«« PreviousNext »»

Love and a Ukulele
Melanie Hall (University of Western Australia, Australia)

.


.

Nothing else matters in the arms of love. Not climate change, that dripping tap, whether the light is red or green. In love, the world becomes a place of joy.

Sunsets, cherry blossoms, old couples staring at ducks. These make your heart skip a beat, or enforce the lover’s policy on sighing.

But when love is gone, everything speaks of loss. Even old people staring at ducks cause stomach pains.
.
.
1.

The scene is sepia-toned. It is not a fluorescent-lit train station newsagent, but a quaint bookshop at Sydney Central. The air is comings and goings, impending collisions with strangers, the promise of chance meetings.

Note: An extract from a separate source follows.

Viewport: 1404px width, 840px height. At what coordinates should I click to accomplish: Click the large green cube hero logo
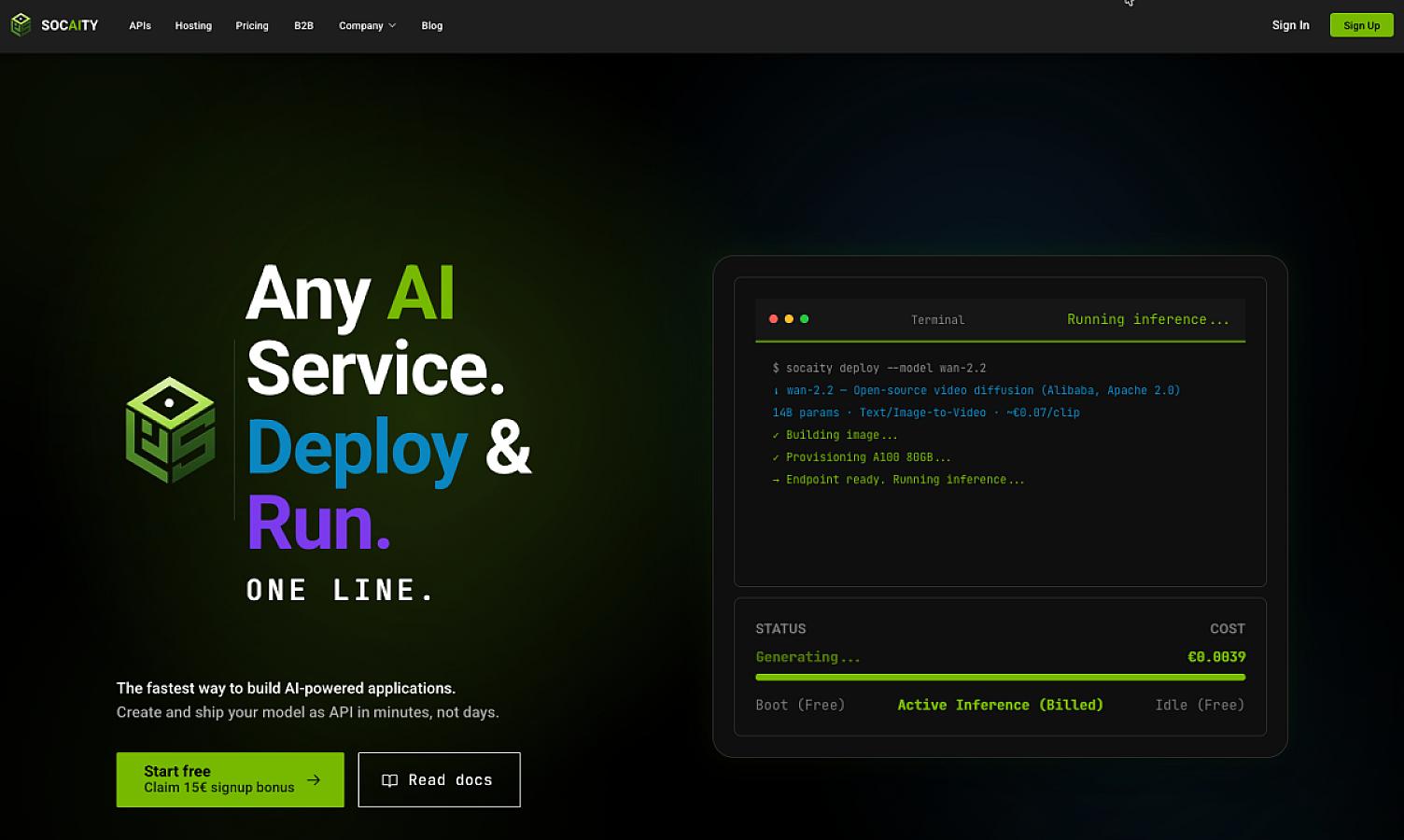[171, 430]
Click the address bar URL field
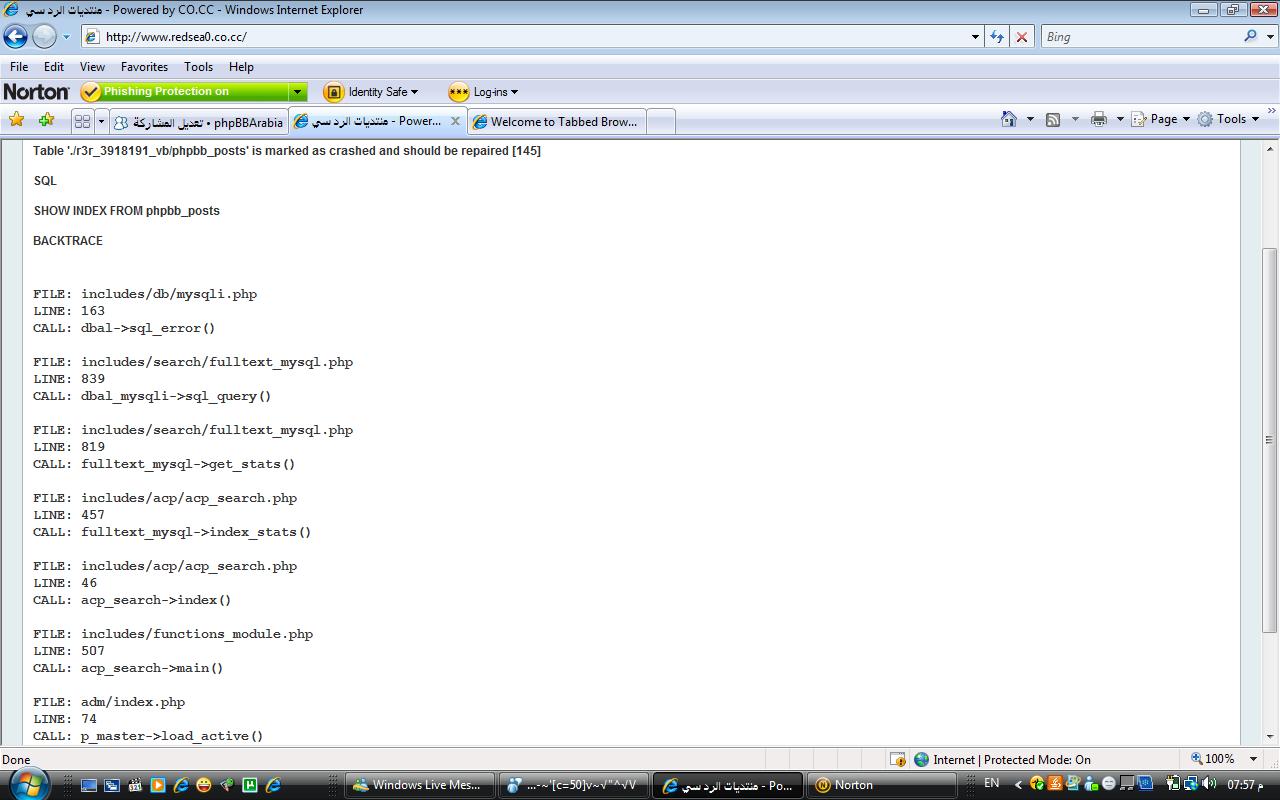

Women in gloves clasp small handbags. A man in a suit dusts off his black Akubra, proudly replacing it like a crown on his head. Light from high windows catches the crowd’s well-shined shoes. Steam wafts upwards, seeking the sky.

Why do I deceive myself like this? To place our meeting in a past era gives it a dignified charm. But it also makes the love seem written and fixed.

This is an old story, a story I can’t change.

.

*

You saw me first. It was you that I was here to meet. You were the reason I was pawing through the Penguins Classics bookstand, keeping a calculated distance from the glossy women’s magazines, attempting to cast a look that said cool, casual, indifferent. These were all methods of self-preservation, survival techniques in a big new world.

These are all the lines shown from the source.